An open door can take on special significance when advocates seek to "bolster" witness testimony. Every effective advocate welcomes the opportunity to display the bona fides of a witness to a judge or jury. Although the rules of evidence generally limit bolstering, advocates try to stretch the rules to provide as much support for their witnesses as the rules permit and the trial judge tolerates. An advocate looks for every opportunity to make a witness look good to a trier of fact. When an adversary mounts an attack on the witness, even a mild one, the advocate will respond with favorable evidence. Whether or not the evidence is generally admissible, the advocate will claim that the attack on the witness opens the door to a response.
An illustrative case
In U.S. v. Smith, 232 F.3d 236 (D.C. Cir. 2000), Antonione Smith was charged with and convicted of unlawful possession of a firearm and ammunition by a convicted felon. The charges stemmed from a Bureau of Alcohol, Tobacco, and Firearms (ATF) investigation of narcotics dealing and violent crime, including drug-related homicides, in the District of Columbia. Focusing on a particular housing complex, the ATF task force used observation posts, made undercover narcotics purchases, and arrested and recruited confidential informants who assisted the task force in locating and arresting others.
During the investigation, officers observed Kevin Perry selling crack cocaine from his wheelchair, and arrested him. Like others who decided to cooperate with the government, Perry entered into a cooperation agreement that required him to plead guilty to one count of conspiracy to distribute and possess with intent to distribute over 50 grams of crack cocaine. In return for his full cooperation, agents promised that the government would dismiss two charges that were pending against Perry in the District of Columbia Superior Court. The government also agreed to file a motion pursuant to federal sentencing guidelines (§ 5K1.1) urging the federal district court to waive the mandatory 10-year minimum sentence on the federal distribution charge to which Perry was pleading. This substantial assistance motion is the vehicle the government uses when it seeks to assist a defendant in obtaining a sentence that is below a statutory minimum or below a guideline. Although the agreement did not promise Perry any other benefits for his cooperation, task force agents also provided him with cash. Perry used the money to pay for rent, bills, childcare, transportation, and moving expenses.

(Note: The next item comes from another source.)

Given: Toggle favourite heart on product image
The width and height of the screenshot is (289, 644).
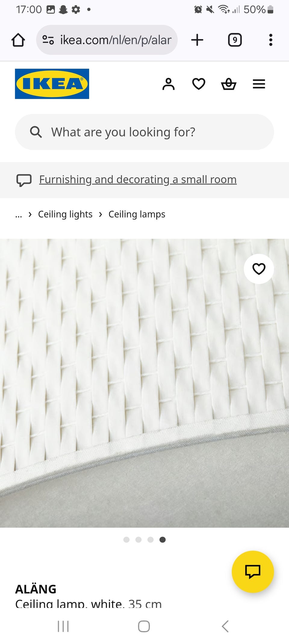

Perry informed task force agents that he had known Antonione Smith for 10 years and that Smith had repeatedly asked him if he wanted to buy an AK-47 assault rifle. Initially, Smith was not a target of the investigation, but when Perry reported their conversations, agents instructed Perry to engage in the transaction and created a sting operation aimed at catching Smith as he attempted to sell the rifle. Perry testified that he and Smith agreed on a price of $900 for the rifle. Perry told Smith he was buying the rifle for a friend and Smith agreed to give Perry a small finder's fee. The task force arranged the transaction; the sting operation was supervised by an ATF agent. The plan called for the deal to be completed in Perry's apartment.
The sting took on a high tech tone when an undercover agent exchanged Perry's wheelchair for one equipped with a video camera. The agent also wired Perry with a radio transmitter, gave him a cell phone, and provided money to purchase the rifle. The idea was to have a video record, while the supervising agent would monitor the transaction via radio from a block away. High tech cannot eliminate human factors, though, and as the agent left Perry's apartment, he passed Smith coming in. Smith did not seem concerned, however, and proceeded to the apartment.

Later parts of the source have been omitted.